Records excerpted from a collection
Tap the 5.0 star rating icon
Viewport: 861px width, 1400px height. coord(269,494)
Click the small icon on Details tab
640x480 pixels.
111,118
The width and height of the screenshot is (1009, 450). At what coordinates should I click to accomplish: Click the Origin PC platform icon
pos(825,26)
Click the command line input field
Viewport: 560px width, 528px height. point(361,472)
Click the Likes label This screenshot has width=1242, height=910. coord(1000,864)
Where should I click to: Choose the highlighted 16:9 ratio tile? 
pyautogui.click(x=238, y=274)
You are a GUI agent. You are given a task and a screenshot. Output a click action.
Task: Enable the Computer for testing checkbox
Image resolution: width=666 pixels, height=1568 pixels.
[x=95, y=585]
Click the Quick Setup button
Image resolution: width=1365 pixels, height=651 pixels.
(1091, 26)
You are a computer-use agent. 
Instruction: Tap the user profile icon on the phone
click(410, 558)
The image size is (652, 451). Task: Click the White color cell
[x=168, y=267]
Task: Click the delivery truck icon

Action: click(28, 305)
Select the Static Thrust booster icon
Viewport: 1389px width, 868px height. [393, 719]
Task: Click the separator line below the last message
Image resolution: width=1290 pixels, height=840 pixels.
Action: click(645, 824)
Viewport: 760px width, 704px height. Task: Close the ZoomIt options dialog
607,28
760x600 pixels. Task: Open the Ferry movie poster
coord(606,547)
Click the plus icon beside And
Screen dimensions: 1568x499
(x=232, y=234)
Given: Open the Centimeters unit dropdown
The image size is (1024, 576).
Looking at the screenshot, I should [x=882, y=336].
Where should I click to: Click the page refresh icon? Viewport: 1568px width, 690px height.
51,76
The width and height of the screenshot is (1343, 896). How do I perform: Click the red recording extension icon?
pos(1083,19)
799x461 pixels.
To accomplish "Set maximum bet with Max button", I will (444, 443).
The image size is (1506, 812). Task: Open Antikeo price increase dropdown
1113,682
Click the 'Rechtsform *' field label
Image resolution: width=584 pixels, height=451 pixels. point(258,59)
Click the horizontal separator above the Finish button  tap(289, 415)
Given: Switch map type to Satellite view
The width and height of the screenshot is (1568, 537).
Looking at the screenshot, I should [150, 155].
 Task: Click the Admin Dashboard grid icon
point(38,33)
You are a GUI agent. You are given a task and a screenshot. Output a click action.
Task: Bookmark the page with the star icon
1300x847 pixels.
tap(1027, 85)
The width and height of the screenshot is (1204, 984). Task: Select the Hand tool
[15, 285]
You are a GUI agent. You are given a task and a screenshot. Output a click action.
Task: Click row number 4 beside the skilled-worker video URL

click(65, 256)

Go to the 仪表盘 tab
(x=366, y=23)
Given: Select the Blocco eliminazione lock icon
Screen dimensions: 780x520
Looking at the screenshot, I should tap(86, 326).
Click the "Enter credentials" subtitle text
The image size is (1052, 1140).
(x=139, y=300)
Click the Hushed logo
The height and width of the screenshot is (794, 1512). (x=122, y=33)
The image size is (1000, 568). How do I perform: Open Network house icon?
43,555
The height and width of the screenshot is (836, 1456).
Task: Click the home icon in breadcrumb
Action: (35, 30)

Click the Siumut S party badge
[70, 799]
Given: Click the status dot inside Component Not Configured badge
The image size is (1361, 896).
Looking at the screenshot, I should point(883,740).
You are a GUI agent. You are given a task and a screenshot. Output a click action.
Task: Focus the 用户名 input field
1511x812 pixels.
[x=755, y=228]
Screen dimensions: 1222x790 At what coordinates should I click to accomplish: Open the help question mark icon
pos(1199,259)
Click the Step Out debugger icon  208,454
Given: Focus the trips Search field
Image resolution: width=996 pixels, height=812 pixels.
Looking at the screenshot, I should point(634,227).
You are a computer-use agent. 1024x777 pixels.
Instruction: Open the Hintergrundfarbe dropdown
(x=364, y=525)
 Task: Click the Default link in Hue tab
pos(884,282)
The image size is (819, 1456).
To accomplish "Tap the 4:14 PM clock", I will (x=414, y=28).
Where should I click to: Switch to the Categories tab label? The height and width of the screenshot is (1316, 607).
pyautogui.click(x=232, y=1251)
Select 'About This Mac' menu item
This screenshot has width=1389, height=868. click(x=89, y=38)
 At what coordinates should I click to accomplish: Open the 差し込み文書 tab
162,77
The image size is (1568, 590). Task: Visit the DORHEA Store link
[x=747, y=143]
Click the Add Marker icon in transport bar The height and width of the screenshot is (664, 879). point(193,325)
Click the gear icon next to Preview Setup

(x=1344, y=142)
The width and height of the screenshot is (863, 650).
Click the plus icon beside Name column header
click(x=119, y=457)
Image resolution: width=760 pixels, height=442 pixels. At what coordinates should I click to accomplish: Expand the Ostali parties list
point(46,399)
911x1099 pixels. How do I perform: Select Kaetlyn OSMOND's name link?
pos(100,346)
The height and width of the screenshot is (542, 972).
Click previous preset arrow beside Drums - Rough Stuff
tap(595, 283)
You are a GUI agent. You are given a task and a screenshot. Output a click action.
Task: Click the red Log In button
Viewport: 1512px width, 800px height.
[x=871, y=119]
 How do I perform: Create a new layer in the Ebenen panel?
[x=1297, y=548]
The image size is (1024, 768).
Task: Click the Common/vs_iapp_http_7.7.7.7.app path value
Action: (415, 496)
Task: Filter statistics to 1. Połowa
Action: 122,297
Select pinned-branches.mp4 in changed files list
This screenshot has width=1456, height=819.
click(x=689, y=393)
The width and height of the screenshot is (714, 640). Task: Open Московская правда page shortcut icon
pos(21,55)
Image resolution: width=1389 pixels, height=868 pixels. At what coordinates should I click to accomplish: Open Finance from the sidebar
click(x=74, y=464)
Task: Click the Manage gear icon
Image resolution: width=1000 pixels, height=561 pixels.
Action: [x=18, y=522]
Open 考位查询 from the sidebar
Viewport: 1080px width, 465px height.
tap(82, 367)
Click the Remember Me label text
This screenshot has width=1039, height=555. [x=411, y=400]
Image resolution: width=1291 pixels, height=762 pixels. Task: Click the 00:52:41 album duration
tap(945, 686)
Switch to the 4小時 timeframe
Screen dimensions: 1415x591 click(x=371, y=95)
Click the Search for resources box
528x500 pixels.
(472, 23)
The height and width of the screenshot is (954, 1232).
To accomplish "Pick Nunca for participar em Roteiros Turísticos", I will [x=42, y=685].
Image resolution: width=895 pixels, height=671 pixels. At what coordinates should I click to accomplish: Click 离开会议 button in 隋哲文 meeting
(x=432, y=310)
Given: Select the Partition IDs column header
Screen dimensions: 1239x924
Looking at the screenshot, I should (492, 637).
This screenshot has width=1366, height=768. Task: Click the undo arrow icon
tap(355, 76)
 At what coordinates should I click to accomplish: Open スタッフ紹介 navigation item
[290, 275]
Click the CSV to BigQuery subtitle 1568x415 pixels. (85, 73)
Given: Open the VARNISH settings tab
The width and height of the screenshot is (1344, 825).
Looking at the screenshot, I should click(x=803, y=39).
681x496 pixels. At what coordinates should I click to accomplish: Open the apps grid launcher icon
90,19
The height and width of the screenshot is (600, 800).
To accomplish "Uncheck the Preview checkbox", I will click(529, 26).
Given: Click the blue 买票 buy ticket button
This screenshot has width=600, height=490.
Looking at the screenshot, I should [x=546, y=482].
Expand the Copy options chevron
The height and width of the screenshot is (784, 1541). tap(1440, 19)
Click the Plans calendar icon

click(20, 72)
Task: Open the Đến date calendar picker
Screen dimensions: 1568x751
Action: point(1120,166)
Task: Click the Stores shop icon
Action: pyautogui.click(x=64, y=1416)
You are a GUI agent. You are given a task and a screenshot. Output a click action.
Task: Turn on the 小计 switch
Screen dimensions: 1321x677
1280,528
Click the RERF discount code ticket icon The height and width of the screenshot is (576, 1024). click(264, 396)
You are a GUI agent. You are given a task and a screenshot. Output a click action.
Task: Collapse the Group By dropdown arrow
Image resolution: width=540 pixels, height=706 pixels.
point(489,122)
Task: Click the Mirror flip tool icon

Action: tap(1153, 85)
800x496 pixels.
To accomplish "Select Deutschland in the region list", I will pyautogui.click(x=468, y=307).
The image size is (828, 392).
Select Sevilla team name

• _What you will do_
Return all lines from the data that include the string "subtitle".

• _Exercise result_
Click the "Enter credentials" subtitle text
Click the CSV to BigQuery subtitle 1568x415 pixels. (85, 73)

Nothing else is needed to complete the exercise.